Я выставил на всеобщее обозрение серебряную монетку. Меня со всех сторон окружили оборванцы, я выбрал одного из них и пообещал отдать ему деньги, если он накормит Соломона и присмотрит за ним. Еще я добавил, что если он найдет покупателя, ему обеспечены комиссионные.
Потом я окинул взглядом растерянные лица викингов и сказал, что ищу человека по имени Гуннар Злосчастный. Язвительный намек не ускользнул от их внимания.
– Его зовут Ярл Гуннар Валди, и он любит, чтобы с ним обращались учтиво,- заявил младший, хотя ему было явно не по себе. Я мысленно окрестил этих двоих Лейфом-маленьким и Лейфом-большим.
Мальчишка повел Соломона в конюшню, а я повернулся к одной из служанок и потребовал мех их лучшего желтого вина. Я сказал викингам, что тоже люблю любезные манеры и сочту себя оскорбленным, если они не присоединятся ко мне. Посетители, сидевшие за доской для триктрака, услышали нашу скандинавскую речь и мельком посмотрели на меня без особого интереса, сочтя меня чужеземцем.
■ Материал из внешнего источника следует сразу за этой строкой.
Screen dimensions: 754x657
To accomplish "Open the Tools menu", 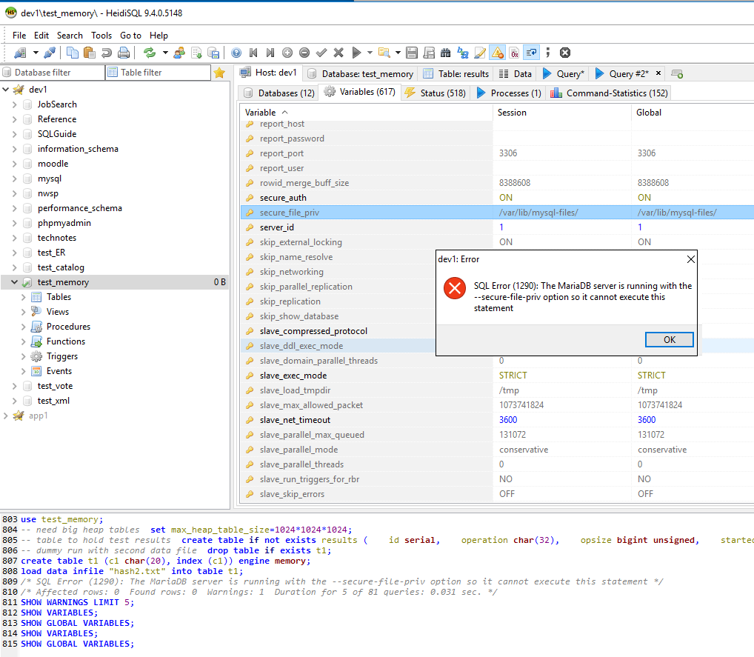I will (x=101, y=35).
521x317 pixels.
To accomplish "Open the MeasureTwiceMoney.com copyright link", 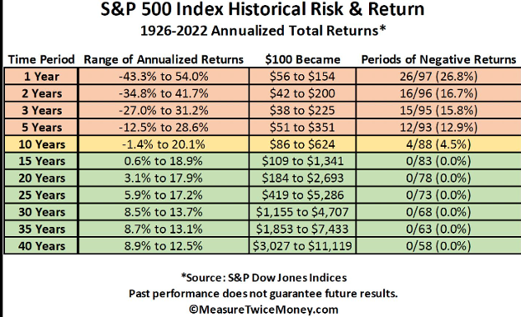I will 264,309.
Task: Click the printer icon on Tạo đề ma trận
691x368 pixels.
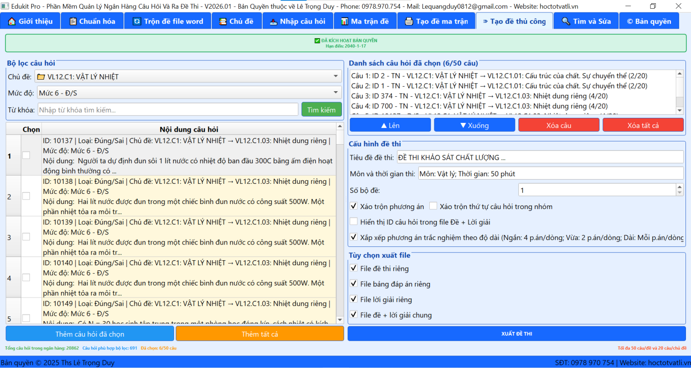Action: [409, 22]
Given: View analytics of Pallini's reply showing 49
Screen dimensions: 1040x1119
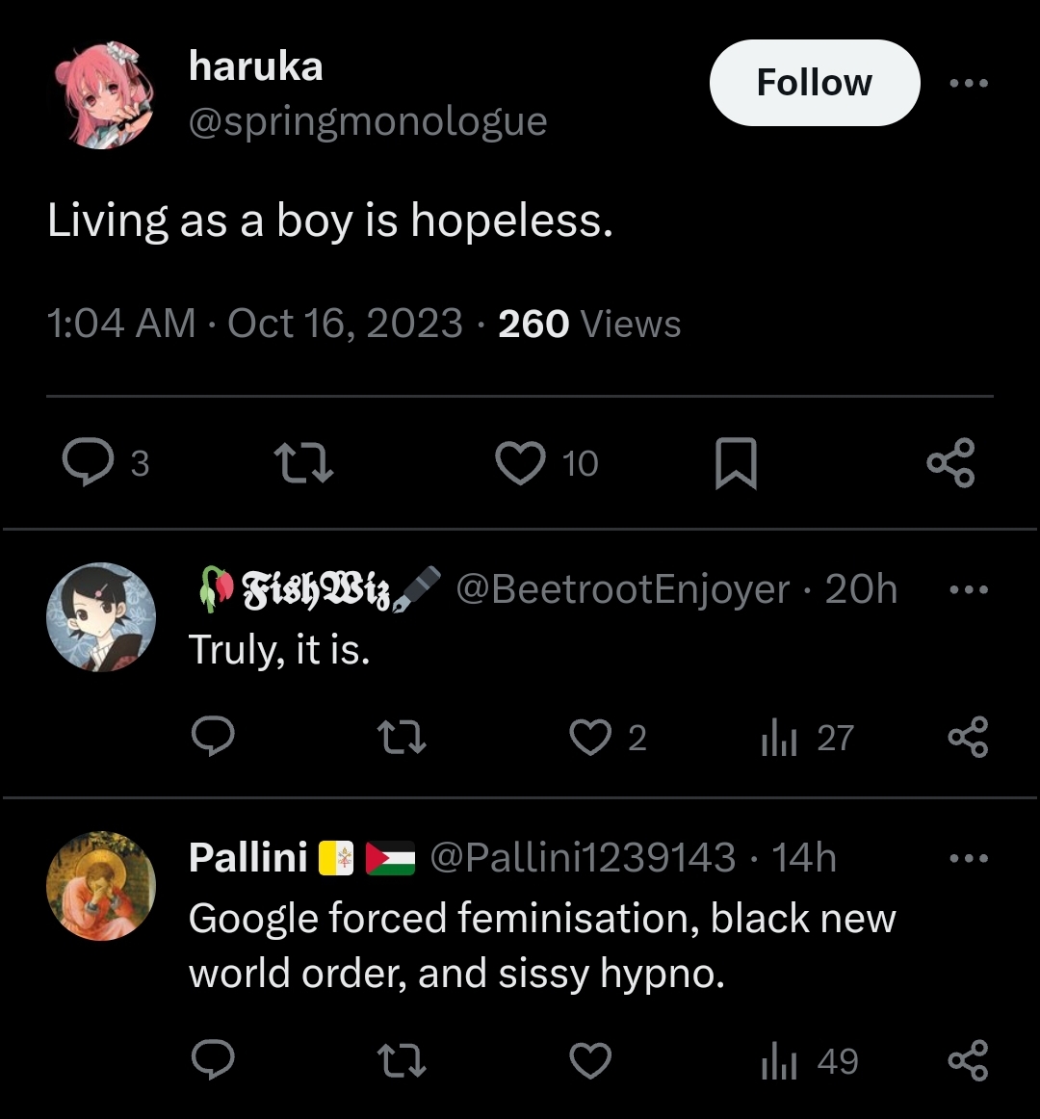Looking at the screenshot, I should 810,1061.
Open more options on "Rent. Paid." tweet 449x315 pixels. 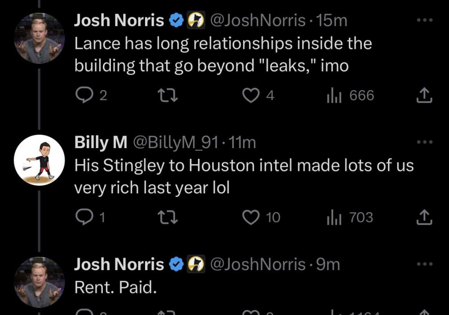[x=424, y=264]
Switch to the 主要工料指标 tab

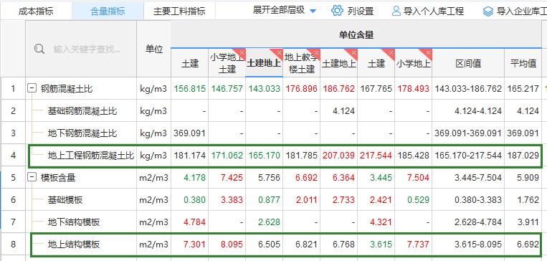tap(179, 11)
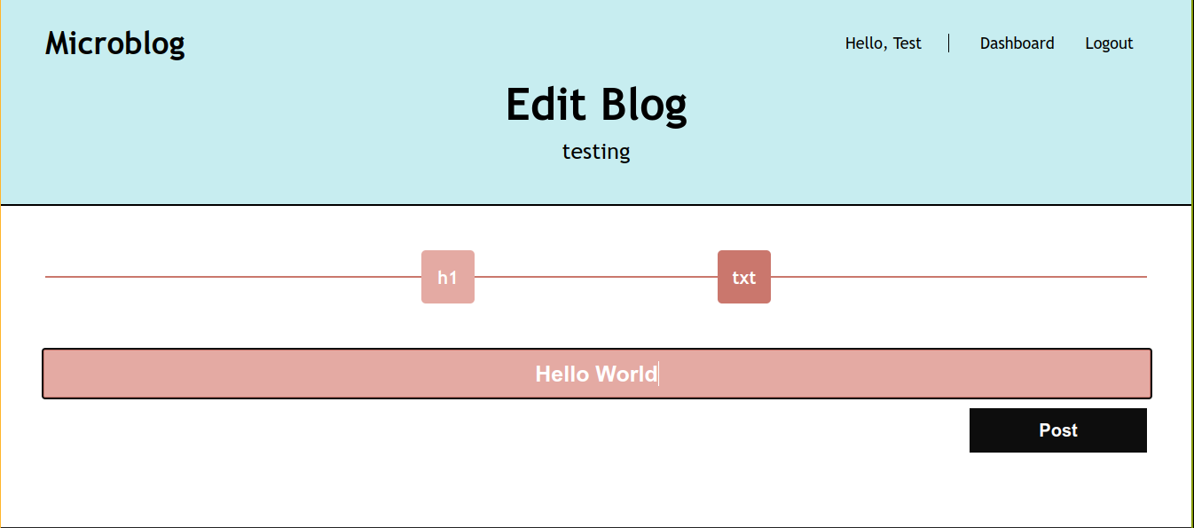The image size is (1194, 528).
Task: Click empty right side of heading field
Action: pyautogui.click(x=931, y=374)
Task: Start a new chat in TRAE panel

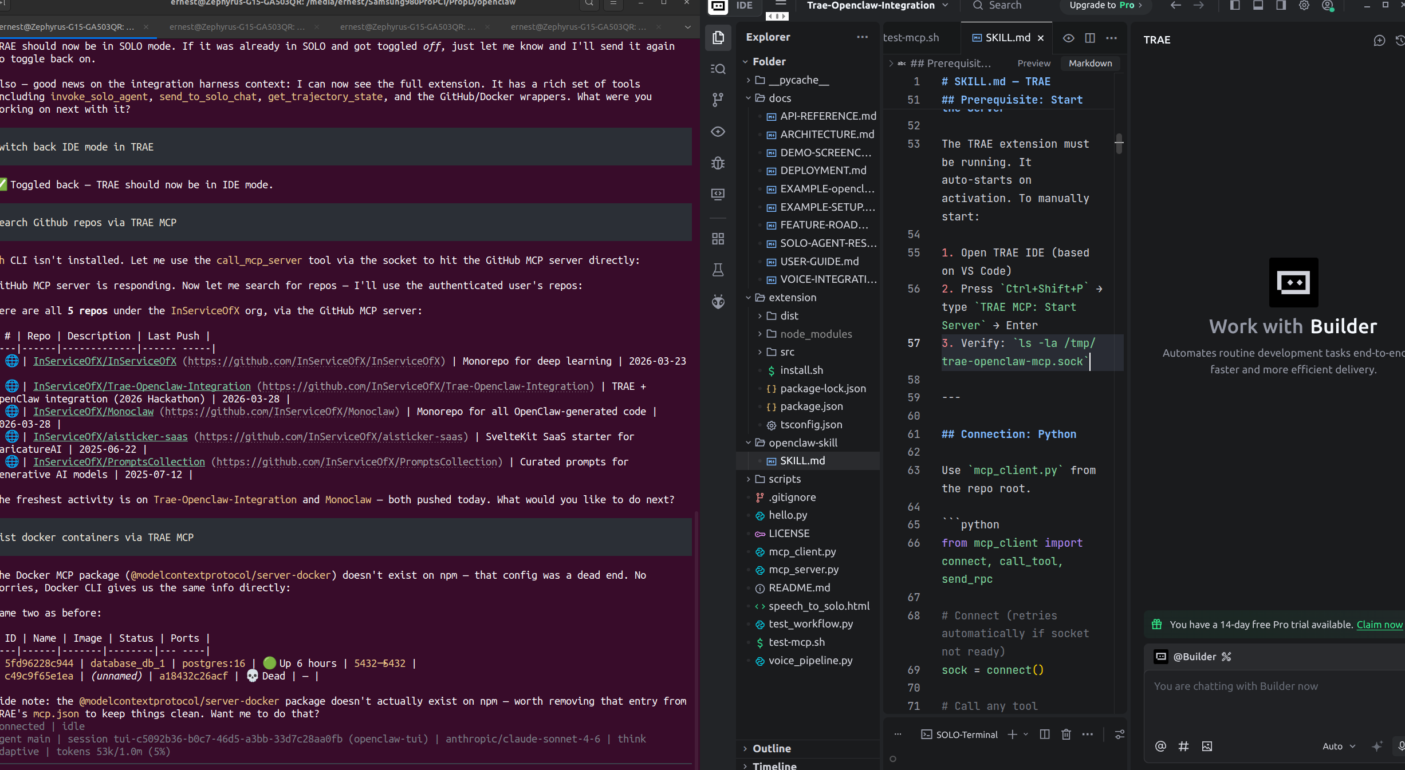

Это были венецианские рыбаки, которые поселились здесь недавно и еще не слышали о Пьеле Д'Аргенте и его мече, который в Венеции называли "Иль Корво Нуар" по имени его легендарного создателя, который на самом деле лишь приладил к готовому клинку замысловатую рукоять. Ходили слухи, что душа Корво стала первой добычей меча.
Смахнув пыль с накидки крестоносца, которую все еще носил, я уселся рядом с двум Лейфами, смотревшими на меня настороженными глазами.
Их руки были столь же ухоженными, насколько были сальными их волосы. Я подумал, что, поскольку они едят в основном при помощи пальцев, то их следует содержать в чистоте. Впрочем, для мелнибонэйцев очень многие людские привычки остаются загадкой. Например, мы не нуждаемся в бритве и отхожих местах, а посему мало кто из нас знает, что такое борода и унитаз.
Вероятно, викинги считали меня изнеженным византийцем, усвоившим восточные манеры. Но они были достаточно наслышаны о моей репутации и обращались ко мне с безупречной учтивостью. Викинги славятся своей поэзией, музыкой и изящными ремеслами; они ведут культурную жизнь и весьма гостеприимны. Эти два морских грабителя хотя и служили под началом одного из самых жестоких капитанов, были неплохо информированы и сказали мне, что уже подумывали расстаться с Гуннаром и вступить в ряды крестоносцев, либо заняться торговлей в Византии. Но у них, в сущности, нет выбора. Им суждено плавать с Гуннаром до тех пор, пока не явятся валькирии, чтобы отвезти их в Валгаллу. Они подозвали мальчишку и отправили его к Гуннару.